GOAL OF THE EXERCISE :: Please reproduce every one of the following lines exactly, with no changes.

--- Begin GIVEN RECORDS ---

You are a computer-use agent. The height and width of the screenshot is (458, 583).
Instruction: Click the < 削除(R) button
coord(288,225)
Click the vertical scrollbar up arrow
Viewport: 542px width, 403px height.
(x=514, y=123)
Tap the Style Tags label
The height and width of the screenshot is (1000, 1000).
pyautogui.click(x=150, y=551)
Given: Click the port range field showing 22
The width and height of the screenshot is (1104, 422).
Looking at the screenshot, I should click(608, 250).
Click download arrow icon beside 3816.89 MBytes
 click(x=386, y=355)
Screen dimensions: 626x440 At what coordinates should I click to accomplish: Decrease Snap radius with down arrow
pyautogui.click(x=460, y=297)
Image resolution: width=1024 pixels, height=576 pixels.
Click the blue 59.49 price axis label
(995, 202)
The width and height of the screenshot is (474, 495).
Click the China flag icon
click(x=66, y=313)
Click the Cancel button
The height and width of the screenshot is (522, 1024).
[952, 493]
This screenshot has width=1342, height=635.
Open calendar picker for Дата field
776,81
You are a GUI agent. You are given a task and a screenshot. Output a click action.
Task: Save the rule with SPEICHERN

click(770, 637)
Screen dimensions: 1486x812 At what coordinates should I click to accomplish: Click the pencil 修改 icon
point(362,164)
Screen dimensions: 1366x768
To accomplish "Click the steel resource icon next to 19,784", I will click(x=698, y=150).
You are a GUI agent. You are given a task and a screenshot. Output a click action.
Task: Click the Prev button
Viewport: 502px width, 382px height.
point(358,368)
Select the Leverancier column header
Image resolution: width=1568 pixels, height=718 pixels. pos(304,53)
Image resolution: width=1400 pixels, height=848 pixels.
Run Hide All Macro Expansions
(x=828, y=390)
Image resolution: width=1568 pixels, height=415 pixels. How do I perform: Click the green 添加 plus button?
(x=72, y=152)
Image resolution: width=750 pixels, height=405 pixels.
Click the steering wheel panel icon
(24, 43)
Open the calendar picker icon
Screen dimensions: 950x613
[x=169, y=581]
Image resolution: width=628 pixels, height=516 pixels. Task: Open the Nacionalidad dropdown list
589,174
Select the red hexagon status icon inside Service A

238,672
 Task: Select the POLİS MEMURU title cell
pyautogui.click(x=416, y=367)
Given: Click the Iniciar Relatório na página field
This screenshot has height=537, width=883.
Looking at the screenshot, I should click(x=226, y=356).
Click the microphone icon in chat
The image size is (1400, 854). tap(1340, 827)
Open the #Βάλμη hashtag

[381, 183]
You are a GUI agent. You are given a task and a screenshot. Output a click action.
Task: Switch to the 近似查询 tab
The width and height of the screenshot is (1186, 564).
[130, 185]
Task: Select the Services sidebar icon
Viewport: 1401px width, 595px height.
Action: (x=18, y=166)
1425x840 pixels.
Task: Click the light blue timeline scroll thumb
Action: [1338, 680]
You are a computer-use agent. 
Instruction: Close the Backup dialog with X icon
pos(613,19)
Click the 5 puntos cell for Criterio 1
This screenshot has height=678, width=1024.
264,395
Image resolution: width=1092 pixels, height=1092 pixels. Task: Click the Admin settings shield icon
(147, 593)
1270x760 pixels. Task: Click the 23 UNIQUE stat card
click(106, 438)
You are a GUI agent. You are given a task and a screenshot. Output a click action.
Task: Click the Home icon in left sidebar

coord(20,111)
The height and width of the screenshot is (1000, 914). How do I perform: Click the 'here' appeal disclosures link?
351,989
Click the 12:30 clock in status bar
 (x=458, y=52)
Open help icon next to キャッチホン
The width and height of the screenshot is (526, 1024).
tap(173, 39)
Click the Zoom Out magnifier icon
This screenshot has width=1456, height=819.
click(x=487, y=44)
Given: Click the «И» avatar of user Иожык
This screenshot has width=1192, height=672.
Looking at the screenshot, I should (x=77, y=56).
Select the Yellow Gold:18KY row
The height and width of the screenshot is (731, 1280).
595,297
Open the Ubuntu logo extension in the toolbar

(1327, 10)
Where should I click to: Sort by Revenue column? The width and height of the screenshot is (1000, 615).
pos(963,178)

--- End GIVEN RECORDS ---

RESPONSE TO THIS EXERCISE ::
You are a computer-use agent. The height and width of the screenshot is (458, 583).
Instruction: Click the < 削除(R) button
coord(288,225)
Click the vertical scrollbar up arrow
Viewport: 542px width, 403px height.
(x=514, y=123)
Tap the Style Tags label
The height and width of the screenshot is (1000, 1000).
pyautogui.click(x=150, y=551)
Given: Click the port range field showing 22
The width and height of the screenshot is (1104, 422).
Looking at the screenshot, I should click(608, 250).
Click download arrow icon beside 3816.89 MBytes
 click(x=386, y=355)
Screen dimensions: 626x440 At what coordinates should I click to accomplish: Decrease Snap radius with down arrow
pyautogui.click(x=460, y=297)
Image resolution: width=1024 pixels, height=576 pixels.
Click the blue 59.49 price axis label
(995, 202)
The width and height of the screenshot is (474, 495).
Click the China flag icon
click(x=66, y=313)
Click the Cancel button
The height and width of the screenshot is (522, 1024).
[952, 493]
This screenshot has width=1342, height=635.
Open calendar picker for Дата field
776,81
You are a GUI agent. You are given a task and a screenshot. Output a click action.
Task: Save the rule with SPEICHERN

click(770, 637)
Screen dimensions: 1486x812 At what coordinates should I click to accomplish: Click the pencil 修改 icon
point(362,164)
Screen dimensions: 1366x768
To accomplish "Click the steel resource icon next to 19,784", I will click(x=698, y=150).
You are a GUI agent. You are given a task and a screenshot. Output a click action.
Task: Click the Prev button
Viewport: 502px width, 382px height.
point(358,368)
Select the Leverancier column header
Image resolution: width=1568 pixels, height=718 pixels. pos(304,53)
Image resolution: width=1400 pixels, height=848 pixels.
Run Hide All Macro Expansions
(x=828, y=390)
Image resolution: width=1568 pixels, height=415 pixels. How do I perform: Click the green 添加 plus button?
(x=72, y=152)
Image resolution: width=750 pixels, height=405 pixels.
Click the steering wheel panel icon
(24, 43)
Open the calendar picker icon
Screen dimensions: 950x613
[x=169, y=581]
Image resolution: width=628 pixels, height=516 pixels. Task: Open the Nacionalidad dropdown list
589,174
Select the red hexagon status icon inside Service A

238,672
 Task: Select the POLİS MEMURU title cell
pyautogui.click(x=416, y=367)
Given: Click the Iniciar Relatório na página field
This screenshot has height=537, width=883.
Looking at the screenshot, I should click(x=226, y=356).
Click the microphone icon in chat
The image size is (1400, 854). tap(1340, 827)
Open the #Βάλμη hashtag

[381, 183]
You are a GUI agent. You are given a task and a screenshot. Output a click action.
Task: Switch to the 近似查询 tab
The width and height of the screenshot is (1186, 564).
[130, 185]
Task: Select the Services sidebar icon
Viewport: 1401px width, 595px height.
Action: (x=18, y=166)
1425x840 pixels.
Task: Click the light blue timeline scroll thumb
Action: [1338, 680]
You are a computer-use agent. 
Instruction: Close the Backup dialog with X icon
pos(613,19)
Click the 5 puntos cell for Criterio 1
This screenshot has height=678, width=1024.
264,395
Image resolution: width=1092 pixels, height=1092 pixels. Task: Click the Admin settings shield icon
(147, 593)
1270x760 pixels. Task: Click the 23 UNIQUE stat card
click(106, 438)
You are a GUI agent. You are given a task and a screenshot. Output a click action.
Task: Click the Home icon in left sidebar

coord(20,111)
The height and width of the screenshot is (1000, 914). How do I perform: Click the 'here' appeal disclosures link?
351,989
Click the 12:30 clock in status bar
 (x=458, y=52)
Open help icon next to キャッチホン
The width and height of the screenshot is (526, 1024).
tap(173, 39)
Click the Zoom Out magnifier icon
This screenshot has width=1456, height=819.
click(x=487, y=44)
Given: Click the «И» avatar of user Иожык
This screenshot has width=1192, height=672.
Looking at the screenshot, I should (x=77, y=56).
Select the Yellow Gold:18KY row
The height and width of the screenshot is (731, 1280).
595,297
Open the Ubuntu logo extension in the toolbar

(1327, 10)
Where should I click to: Sort by Revenue column? The width and height of the screenshot is (1000, 615).
pos(963,178)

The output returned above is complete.